Unlike the jubilant Polly Toynbee, we are not convinced that David Cameron’s recent pronouncements on big business and the redistribution of wealth quite amount to a repudiation of capitalism, nor even, as she puts it, that the Conservative leader has ‘put a stake through Mrs Thatcher’s legacy’. Mr Cameron has yet to announce any firm policy at all, and it is a fair bet that when he does so it will not involve nationalisation of the means of production nor lead to droves of big businessmen being led off to jail on charges of ‘corporate irresponsibility’.

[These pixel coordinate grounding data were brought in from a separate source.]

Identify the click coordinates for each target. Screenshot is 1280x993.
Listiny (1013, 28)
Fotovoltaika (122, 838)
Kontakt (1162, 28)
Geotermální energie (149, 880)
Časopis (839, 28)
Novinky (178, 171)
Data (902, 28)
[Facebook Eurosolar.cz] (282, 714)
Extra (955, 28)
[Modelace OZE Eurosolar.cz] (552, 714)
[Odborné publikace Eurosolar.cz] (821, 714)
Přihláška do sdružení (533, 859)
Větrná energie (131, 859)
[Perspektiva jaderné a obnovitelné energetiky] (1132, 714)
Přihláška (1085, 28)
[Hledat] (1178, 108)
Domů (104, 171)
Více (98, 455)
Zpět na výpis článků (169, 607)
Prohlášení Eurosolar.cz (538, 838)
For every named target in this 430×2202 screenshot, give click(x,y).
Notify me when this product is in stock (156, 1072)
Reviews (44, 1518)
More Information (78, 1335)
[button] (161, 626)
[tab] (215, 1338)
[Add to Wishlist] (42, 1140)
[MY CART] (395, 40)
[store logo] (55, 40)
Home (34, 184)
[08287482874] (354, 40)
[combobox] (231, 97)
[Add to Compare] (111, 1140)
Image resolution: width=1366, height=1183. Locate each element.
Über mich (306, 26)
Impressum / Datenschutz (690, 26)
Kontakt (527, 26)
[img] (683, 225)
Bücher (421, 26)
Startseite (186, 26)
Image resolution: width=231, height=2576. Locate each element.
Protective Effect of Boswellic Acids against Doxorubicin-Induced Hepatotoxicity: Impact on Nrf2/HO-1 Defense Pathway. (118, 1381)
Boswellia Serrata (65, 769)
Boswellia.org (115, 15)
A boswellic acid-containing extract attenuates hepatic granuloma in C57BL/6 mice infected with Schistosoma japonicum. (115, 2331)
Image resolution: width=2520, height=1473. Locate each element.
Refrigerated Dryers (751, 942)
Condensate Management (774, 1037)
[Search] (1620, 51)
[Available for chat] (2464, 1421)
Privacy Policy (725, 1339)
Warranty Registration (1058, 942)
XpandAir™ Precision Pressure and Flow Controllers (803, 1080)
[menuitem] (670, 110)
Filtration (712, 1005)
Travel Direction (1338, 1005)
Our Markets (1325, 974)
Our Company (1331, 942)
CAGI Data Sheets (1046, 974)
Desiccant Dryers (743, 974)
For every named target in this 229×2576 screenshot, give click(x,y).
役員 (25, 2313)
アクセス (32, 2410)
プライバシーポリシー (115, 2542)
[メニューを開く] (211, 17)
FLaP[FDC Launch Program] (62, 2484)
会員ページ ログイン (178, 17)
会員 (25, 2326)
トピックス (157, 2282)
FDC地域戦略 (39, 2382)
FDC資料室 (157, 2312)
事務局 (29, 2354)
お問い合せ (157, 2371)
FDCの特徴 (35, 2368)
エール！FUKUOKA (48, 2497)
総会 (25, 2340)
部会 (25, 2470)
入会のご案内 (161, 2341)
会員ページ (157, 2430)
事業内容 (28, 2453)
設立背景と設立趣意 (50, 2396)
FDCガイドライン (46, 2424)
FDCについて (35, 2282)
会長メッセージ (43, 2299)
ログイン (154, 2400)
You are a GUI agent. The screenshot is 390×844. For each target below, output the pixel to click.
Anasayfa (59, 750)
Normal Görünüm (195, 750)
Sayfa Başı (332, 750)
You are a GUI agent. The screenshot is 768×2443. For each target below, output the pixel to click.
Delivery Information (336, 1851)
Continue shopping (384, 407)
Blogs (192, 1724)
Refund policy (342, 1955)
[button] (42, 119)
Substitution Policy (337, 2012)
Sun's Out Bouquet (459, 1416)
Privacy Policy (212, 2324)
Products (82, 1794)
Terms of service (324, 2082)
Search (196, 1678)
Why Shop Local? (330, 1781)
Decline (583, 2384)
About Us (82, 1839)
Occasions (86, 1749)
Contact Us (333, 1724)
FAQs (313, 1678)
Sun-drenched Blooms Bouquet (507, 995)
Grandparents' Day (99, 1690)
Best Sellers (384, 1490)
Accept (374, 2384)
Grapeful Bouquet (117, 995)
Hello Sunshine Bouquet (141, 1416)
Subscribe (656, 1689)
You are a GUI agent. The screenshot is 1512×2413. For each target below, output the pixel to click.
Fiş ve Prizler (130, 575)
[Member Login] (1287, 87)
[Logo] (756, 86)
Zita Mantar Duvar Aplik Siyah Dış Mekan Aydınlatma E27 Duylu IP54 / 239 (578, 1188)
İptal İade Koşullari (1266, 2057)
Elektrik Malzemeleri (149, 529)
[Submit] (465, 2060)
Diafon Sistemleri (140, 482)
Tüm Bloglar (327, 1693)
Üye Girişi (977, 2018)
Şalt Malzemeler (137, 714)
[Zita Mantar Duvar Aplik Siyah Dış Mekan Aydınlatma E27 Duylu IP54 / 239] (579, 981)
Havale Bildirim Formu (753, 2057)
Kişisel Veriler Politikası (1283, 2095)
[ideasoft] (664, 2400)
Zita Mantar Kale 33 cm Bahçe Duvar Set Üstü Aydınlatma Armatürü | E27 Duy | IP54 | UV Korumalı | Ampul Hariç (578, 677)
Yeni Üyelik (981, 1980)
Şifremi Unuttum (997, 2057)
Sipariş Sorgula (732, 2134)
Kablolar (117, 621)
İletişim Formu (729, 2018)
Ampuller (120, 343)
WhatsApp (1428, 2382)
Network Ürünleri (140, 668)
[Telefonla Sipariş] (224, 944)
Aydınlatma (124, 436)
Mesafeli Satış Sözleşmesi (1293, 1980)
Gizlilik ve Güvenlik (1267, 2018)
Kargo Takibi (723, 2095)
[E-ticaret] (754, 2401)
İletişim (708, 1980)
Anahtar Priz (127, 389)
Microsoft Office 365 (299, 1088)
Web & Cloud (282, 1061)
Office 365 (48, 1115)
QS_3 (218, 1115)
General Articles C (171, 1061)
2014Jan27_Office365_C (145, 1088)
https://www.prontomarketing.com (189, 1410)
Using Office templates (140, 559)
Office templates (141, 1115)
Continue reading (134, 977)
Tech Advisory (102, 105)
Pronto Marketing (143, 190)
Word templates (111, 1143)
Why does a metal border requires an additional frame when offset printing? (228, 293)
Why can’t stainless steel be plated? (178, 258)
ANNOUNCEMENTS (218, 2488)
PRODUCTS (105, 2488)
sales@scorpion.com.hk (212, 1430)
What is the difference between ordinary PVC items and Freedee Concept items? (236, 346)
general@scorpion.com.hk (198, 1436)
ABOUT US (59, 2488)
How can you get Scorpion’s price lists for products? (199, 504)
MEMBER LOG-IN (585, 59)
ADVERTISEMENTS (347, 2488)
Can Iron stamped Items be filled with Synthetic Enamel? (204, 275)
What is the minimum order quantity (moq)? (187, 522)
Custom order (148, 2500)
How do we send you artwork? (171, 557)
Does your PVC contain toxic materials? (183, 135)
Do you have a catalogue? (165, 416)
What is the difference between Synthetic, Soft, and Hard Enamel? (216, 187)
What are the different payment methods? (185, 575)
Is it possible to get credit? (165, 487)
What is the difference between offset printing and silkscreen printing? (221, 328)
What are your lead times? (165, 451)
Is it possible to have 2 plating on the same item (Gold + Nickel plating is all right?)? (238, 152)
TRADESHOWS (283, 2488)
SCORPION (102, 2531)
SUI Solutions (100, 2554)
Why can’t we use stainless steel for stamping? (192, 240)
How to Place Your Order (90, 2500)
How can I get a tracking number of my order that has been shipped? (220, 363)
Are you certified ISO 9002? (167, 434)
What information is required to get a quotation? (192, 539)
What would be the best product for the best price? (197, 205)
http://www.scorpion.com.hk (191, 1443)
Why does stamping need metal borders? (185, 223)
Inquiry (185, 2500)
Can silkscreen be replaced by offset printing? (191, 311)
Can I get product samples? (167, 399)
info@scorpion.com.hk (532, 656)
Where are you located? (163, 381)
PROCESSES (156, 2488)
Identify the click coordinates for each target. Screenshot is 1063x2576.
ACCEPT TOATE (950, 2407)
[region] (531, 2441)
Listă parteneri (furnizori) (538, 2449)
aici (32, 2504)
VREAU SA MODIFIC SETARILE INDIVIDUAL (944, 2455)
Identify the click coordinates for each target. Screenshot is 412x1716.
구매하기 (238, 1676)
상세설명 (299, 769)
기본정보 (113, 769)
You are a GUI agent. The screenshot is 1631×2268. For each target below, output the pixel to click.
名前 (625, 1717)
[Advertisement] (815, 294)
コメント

But when the time does come to prepare the next Conservative manifesto there is one big business which will need to be tackled, involving an admission of an earlier misjudgment by the Tories. It did not require this week’s average fare increases of 4.5 per cent to reaffirm the impression that rail privatisation has been far from the success of the earlier privatisations. It has not been a complete disaster: in the early years, services increased and old stations were reopened as rail companies began to respond to consumer demand. Thanks to the introduction of private capital many of the trains are newer and a few of the stations less shabby. But for a good many travellers the experience of privatisation has been one of inconvenience, discomfort and steeply rising prices. It isn’t just that the fares have increased well above inflation and out of all proportion to the quality of the service — a standard open return from London to Manchester now costs £202. Bizarrely, supporting the railway is costing taxpayers £4.1 billion a year — three times as big a public subsidy as British Rail received during its last full year of running train services.
Prices have only been allowed to get out of hand because, in contrast to the earlier privatisations, the railways have retained a monopolistic structure.